▶ _WORK REQUIRED_
Using the data below, reproduce exactly the lines from the line with "Open view 8 window button" to the line with "Task: Open the Câmera menu", both included; pictures must be dropped.

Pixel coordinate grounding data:
........

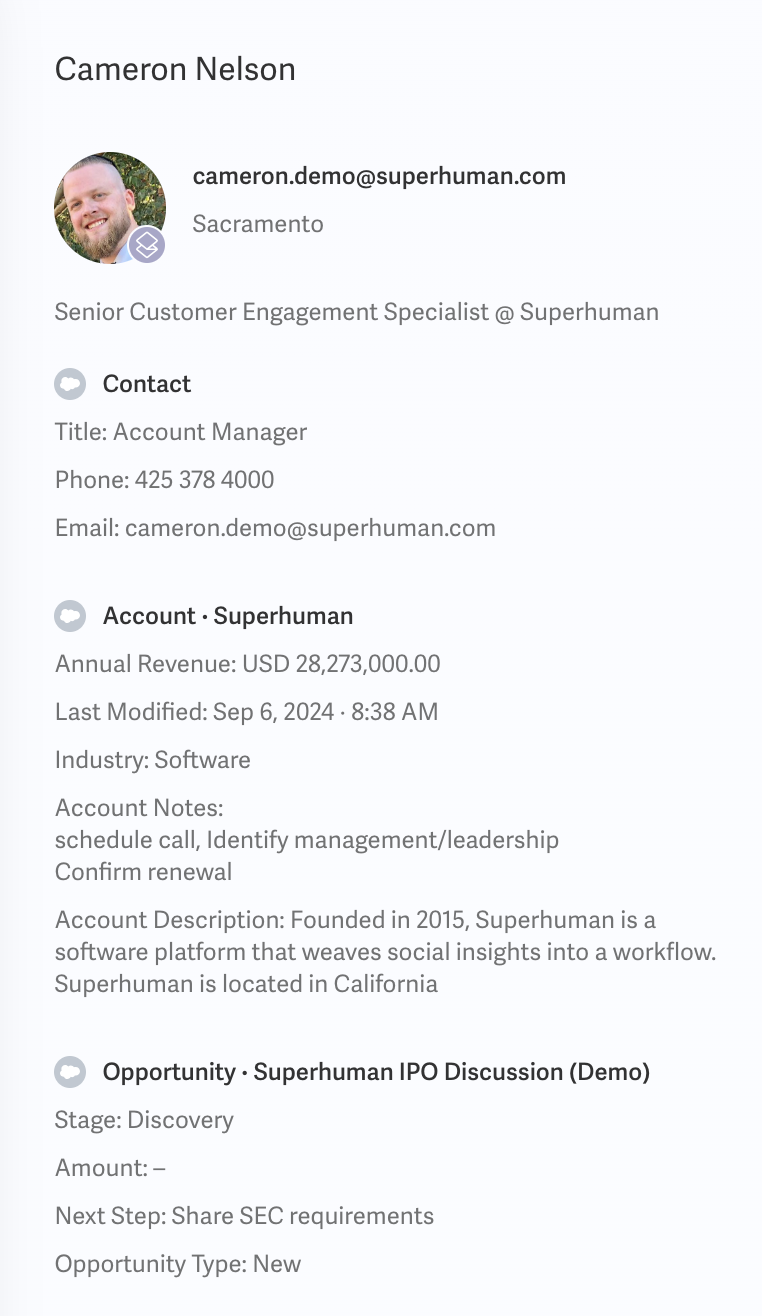
Task: Open the Contact section heading
Action: [x=147, y=384]
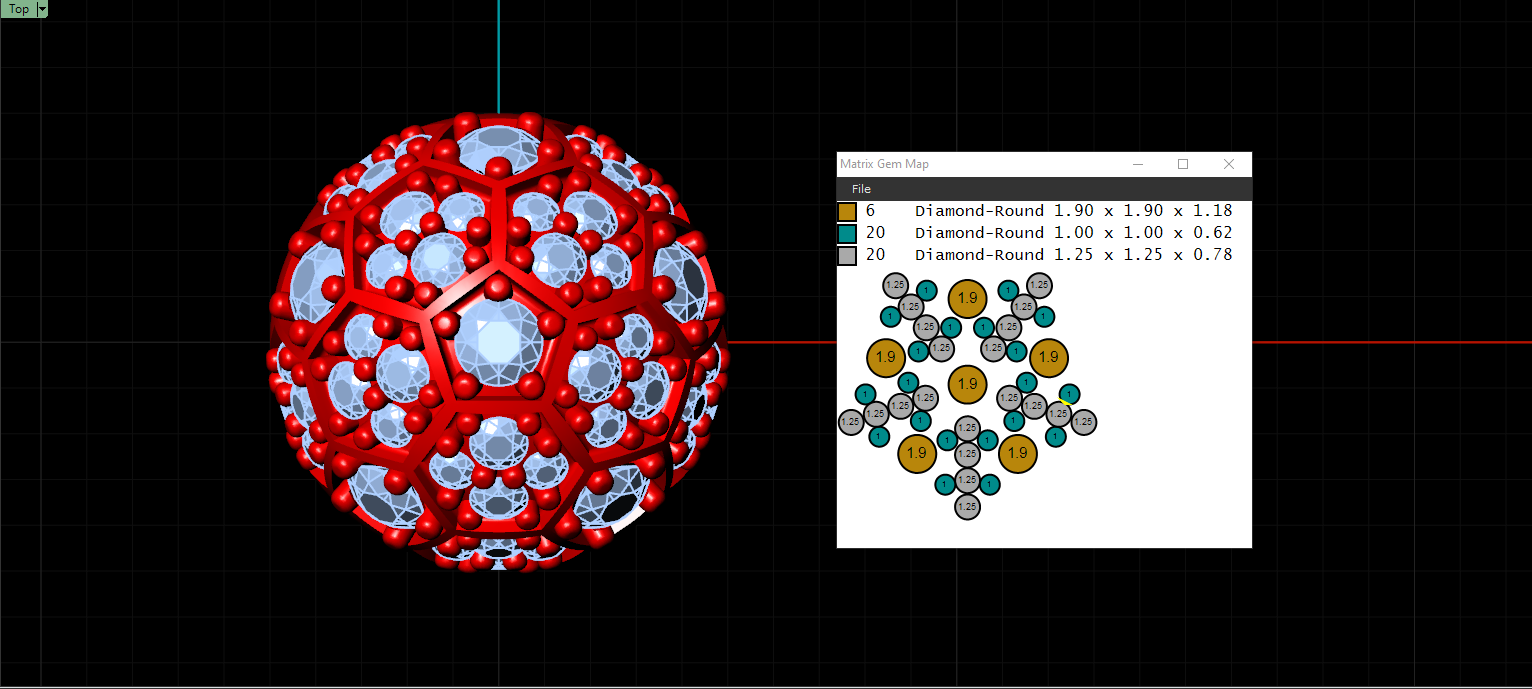Click the Top viewport label

(18, 9)

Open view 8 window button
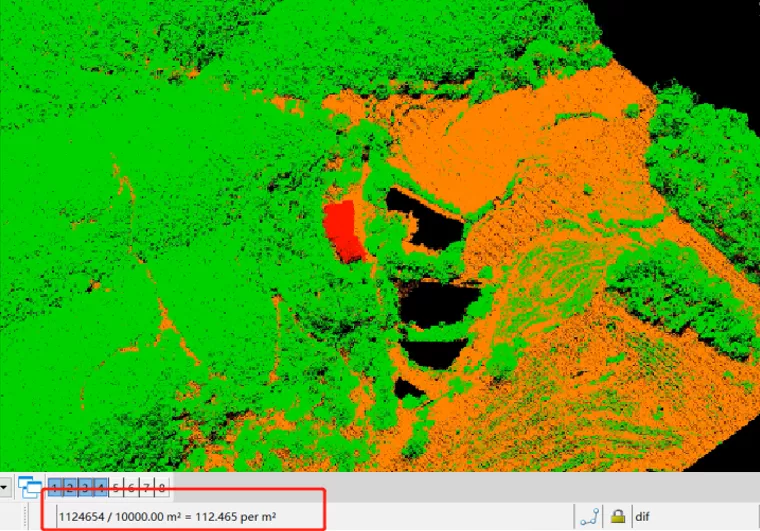coord(161,487)
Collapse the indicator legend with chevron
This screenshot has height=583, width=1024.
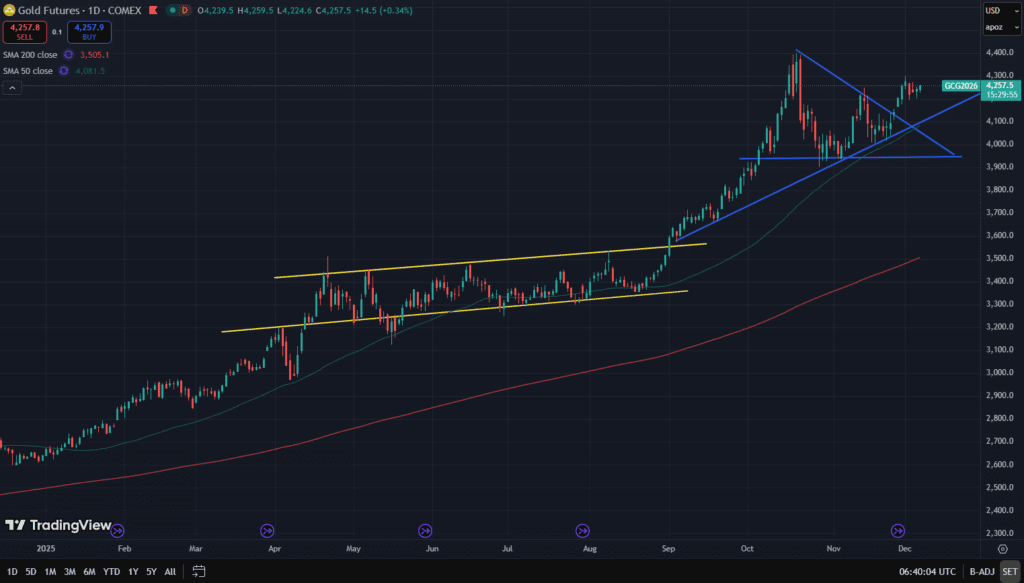[x=12, y=88]
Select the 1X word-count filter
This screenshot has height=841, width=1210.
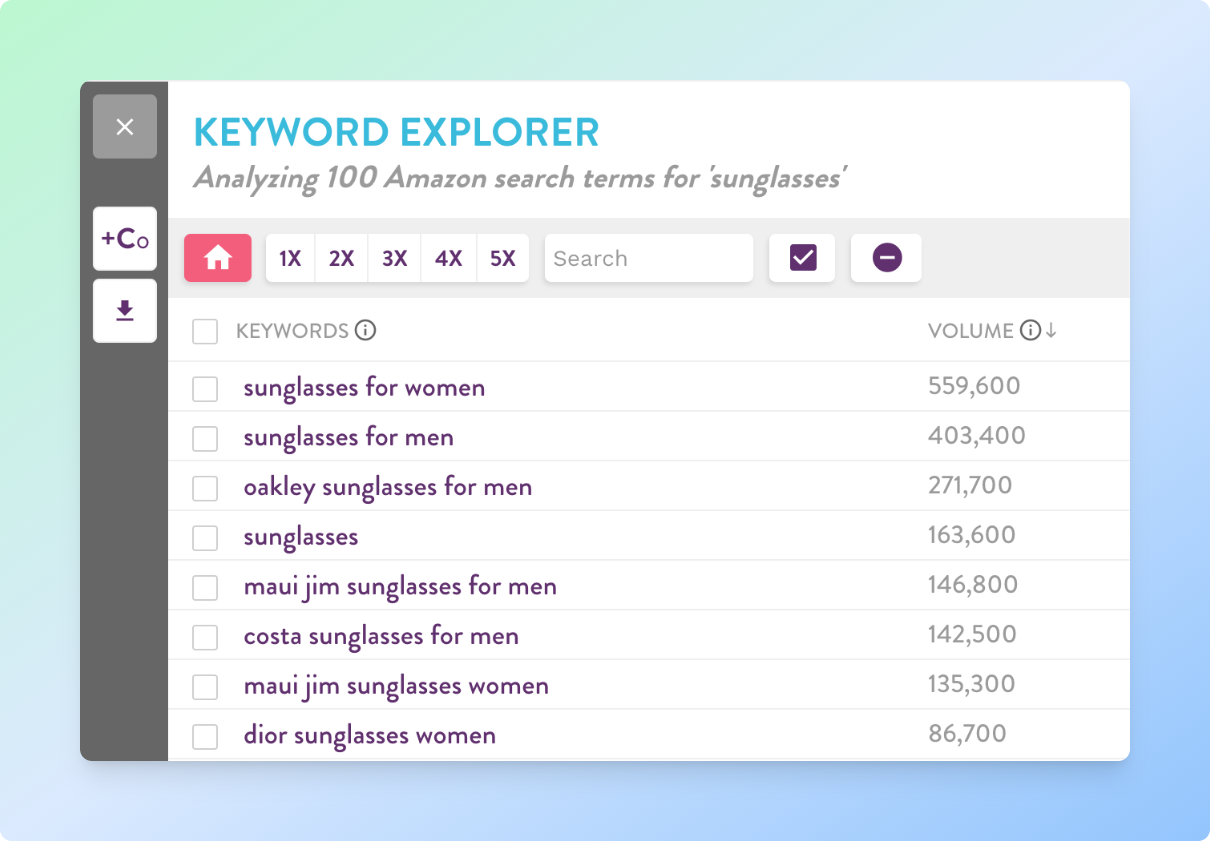pyautogui.click(x=290, y=258)
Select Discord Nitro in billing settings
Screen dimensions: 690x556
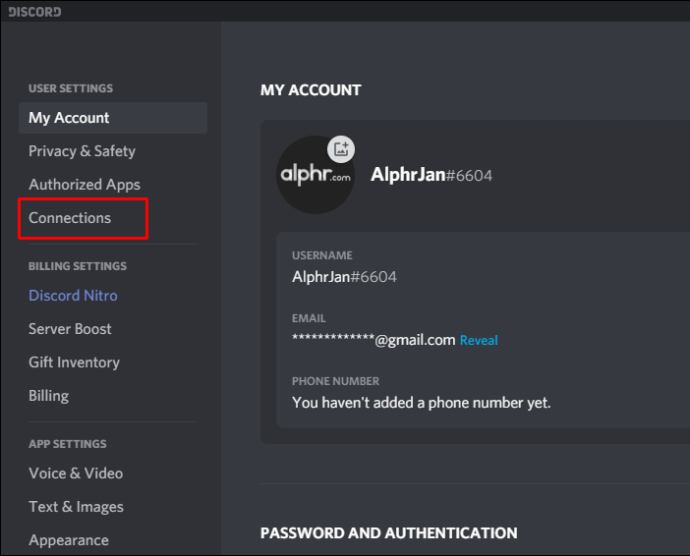click(x=73, y=295)
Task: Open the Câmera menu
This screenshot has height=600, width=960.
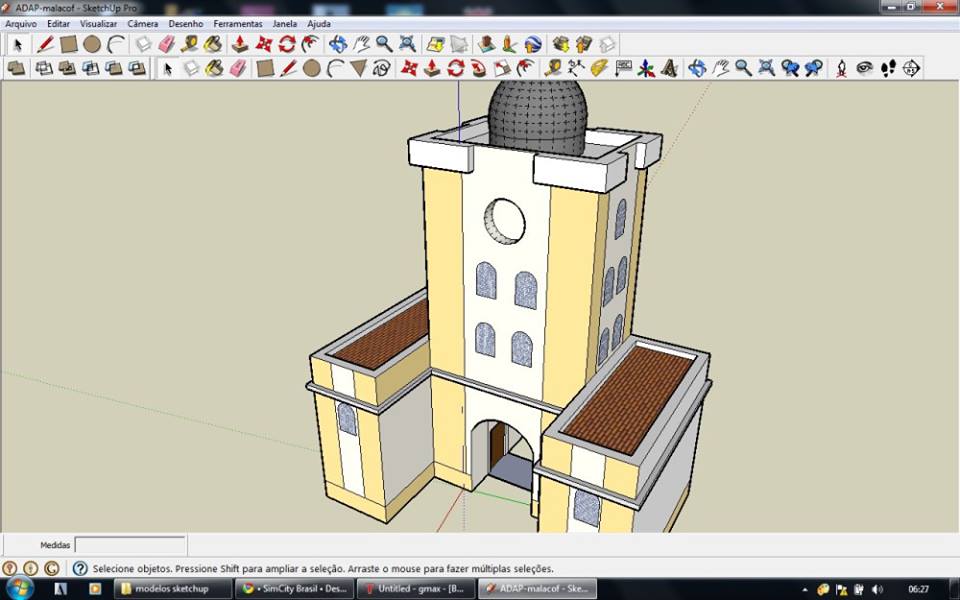Action: tap(143, 23)
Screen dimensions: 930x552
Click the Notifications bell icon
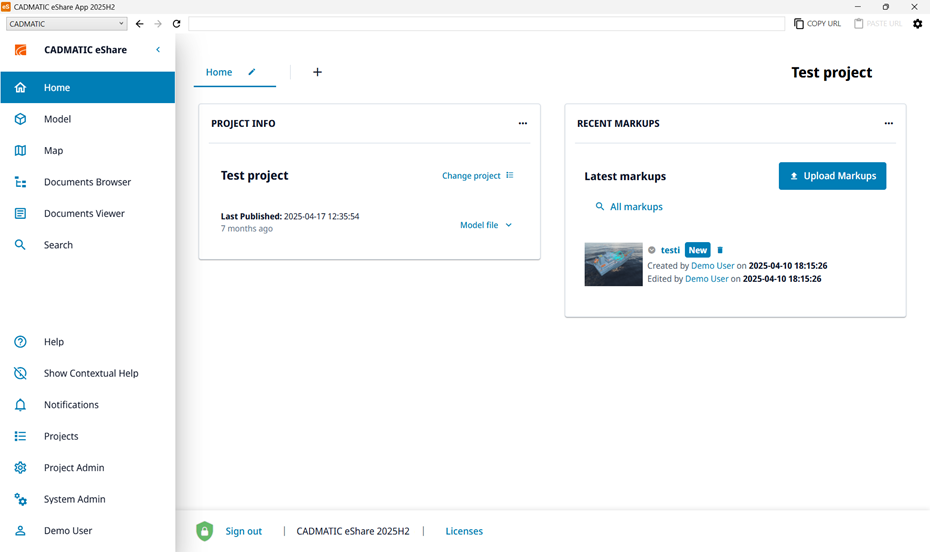(20, 405)
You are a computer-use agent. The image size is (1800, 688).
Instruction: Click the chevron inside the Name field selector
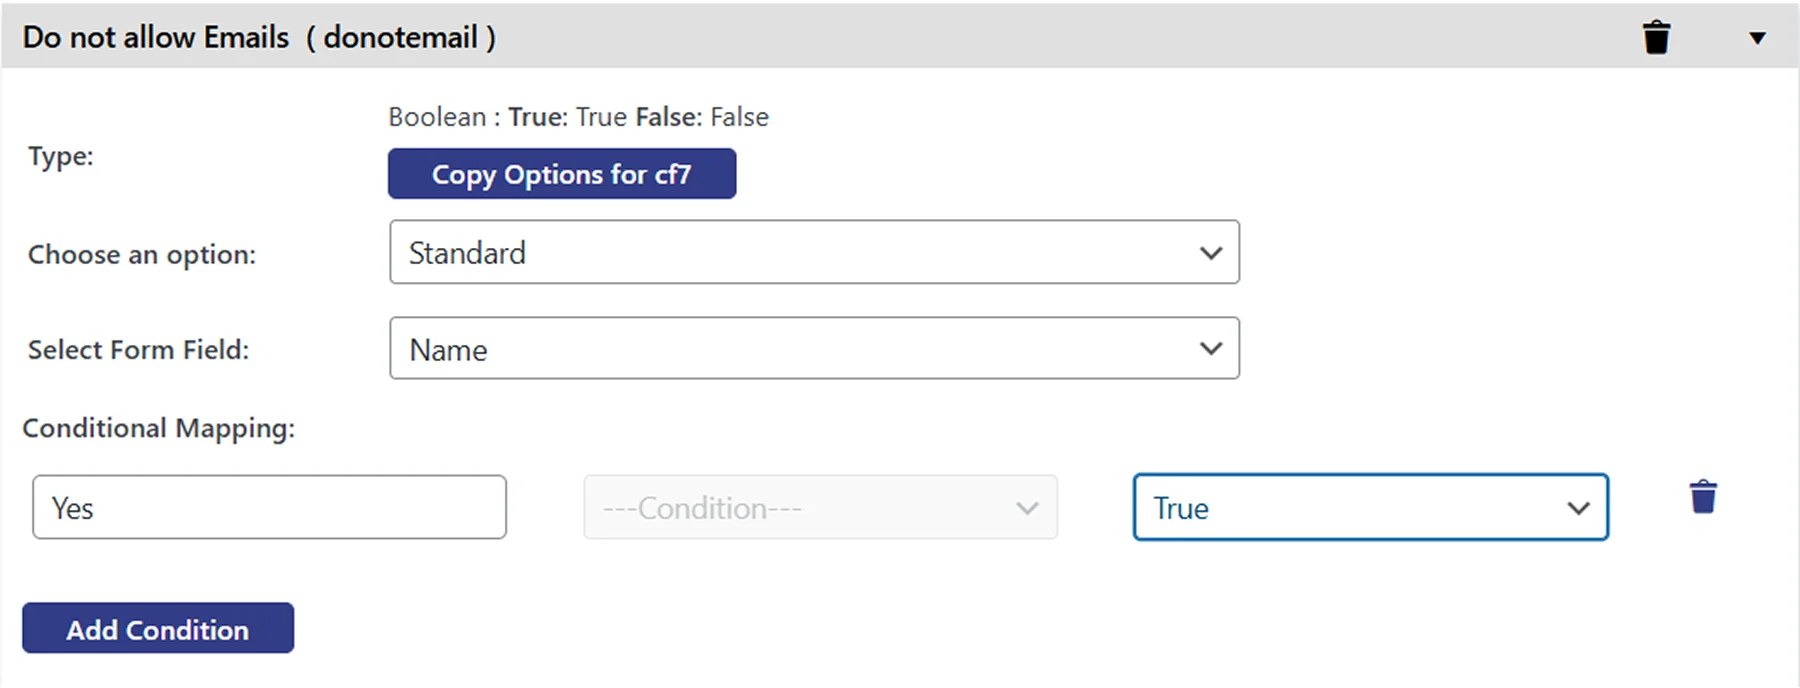click(x=1211, y=348)
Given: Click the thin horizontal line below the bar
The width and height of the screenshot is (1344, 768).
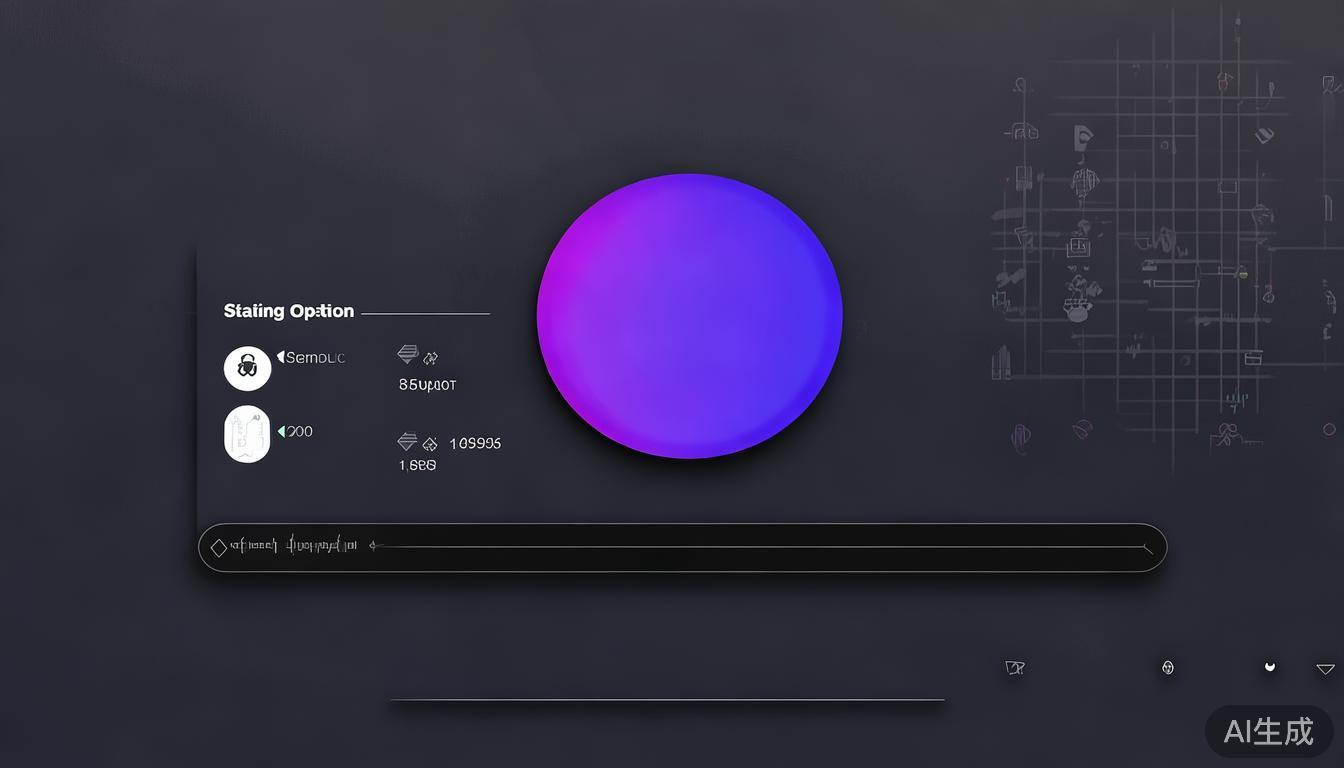Looking at the screenshot, I should pos(667,700).
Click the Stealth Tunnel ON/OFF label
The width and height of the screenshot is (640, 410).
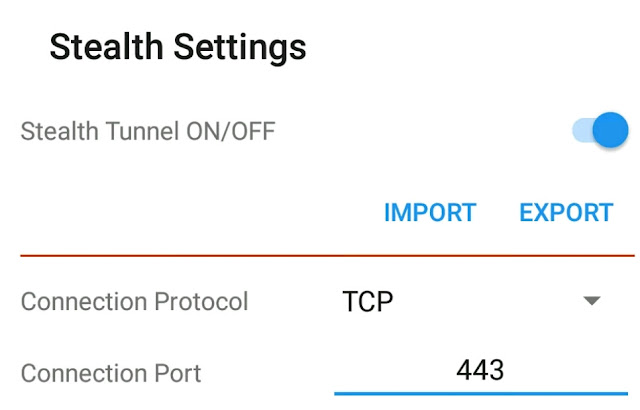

........

▶ _TASK SOLUTION_
Open view 8 window button
coord(161,487)
Collapse the indicator legend with chevron
This screenshot has height=583, width=1024.
[x=12, y=88]
Select the 1X word-count filter
This screenshot has height=841, width=1210.
pyautogui.click(x=290, y=258)
Select Discord Nitro in billing settings
Screen dimensions: 690x556
click(x=73, y=295)
Task: Open the Câmera menu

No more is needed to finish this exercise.